Ni lo uno, ni lo
otro. Simple tomadura de pelo.
Intento hacer unas
transferencias vía Internet en lugar de acercarme a la oficina de la Caja,
porque el frío de la mañana me retiene. Desde la página oficial de una entidad
a la que voy a transferir se me indica que puedo hacerlo de manera fácil y
rápida con algo que se titula PayPal. A sí misma se describe como LA FORMA RÁPIDA Y SEGURA DE PAGAR EN INTERNET.
Me confío, y lo
intento. Voy anotando cuantos datos me va solicitando, y cuando creo que está
todo completo y sólo falta dar al enter, aparece a la derecha el típico diálogo
de si estás registrado o has olvidado tu contraseña.
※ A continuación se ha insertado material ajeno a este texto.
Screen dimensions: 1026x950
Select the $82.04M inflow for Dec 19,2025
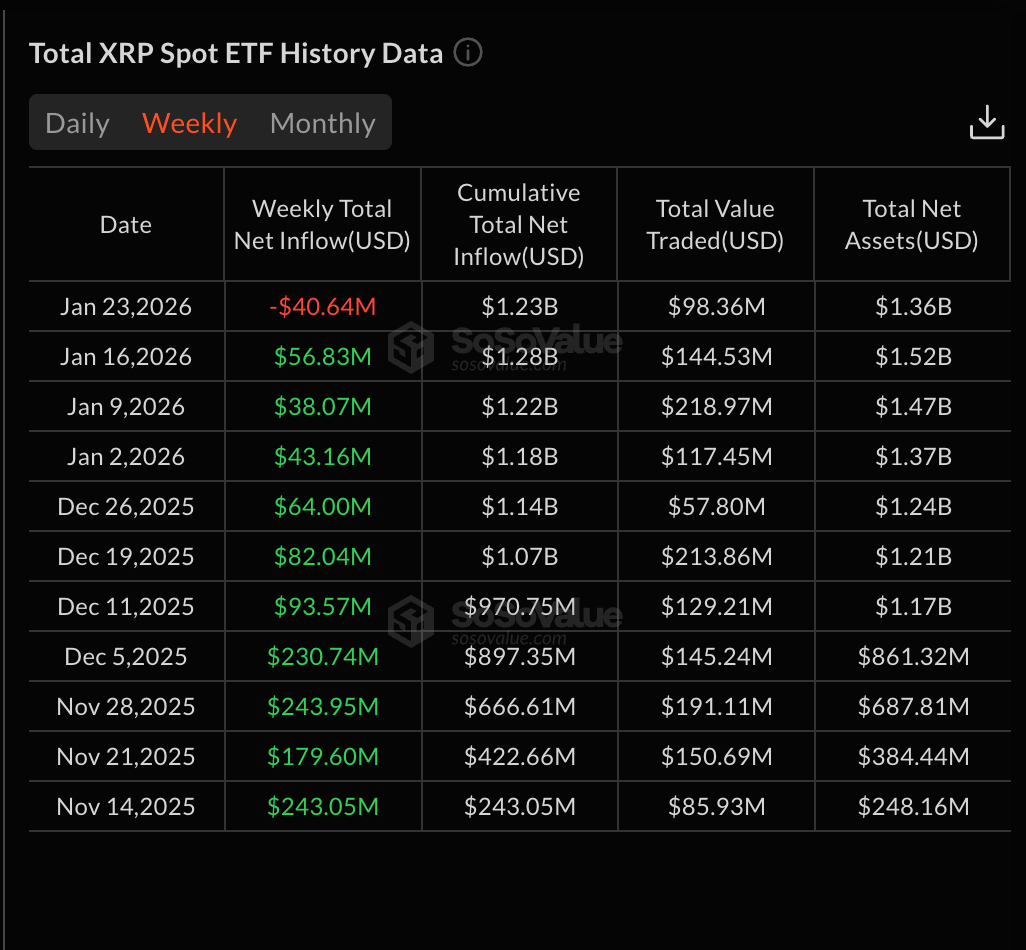click(x=321, y=556)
Paso de asociarme, por
principio, a cualquier lugar que me lo plantee y busco cómo hacer el pago
permaneciendo libre.
Cuando por fin creo
que todo está completo y aprieto, sale un código de error, de esos que tienen
letras y números y no los entiende ni el que los creó, y me encuentro con que
no sé si se ha aceptado o no mi transferencia.
Busco y rebusco, pero
no encuentro ni comprobante, ni justificante, ni corroborante.
Asustado, desisto.
Pero por si acaso, entro en la oficina virtual de mi Caja e inspecciono algún
movimiento en mi cuenta. En efecto, Paypal ha actuado descontándome 0,80€. De
las transferencias, cero.
Me pongo el plumas,
me largo a la oficina real de Parque Alameda y ordeno los pagos deseados. En ese
momento no hice más, porque la persona que me atendió no era de mi confianza.
Vuelvo más tarde y
pregunto al cajero amigo si puedo rechazar la operación efectuada y me
responde que los pagos hechos a través de esta red virtual son efectivos e
inamovibles. No hay vuelta atrás.
Menos mal que sólo
han sido ochenta céntimos. ¡Anda que si me chupan el importe total de la
transferencia y se lo llevan a un paraíso fiscal!
Ya digo, de
inocentada, nada. Tampoco es que haya sido un atraco. Pero tomadura de pelo,
bastante. Menos mal que peino una abundante cabellera.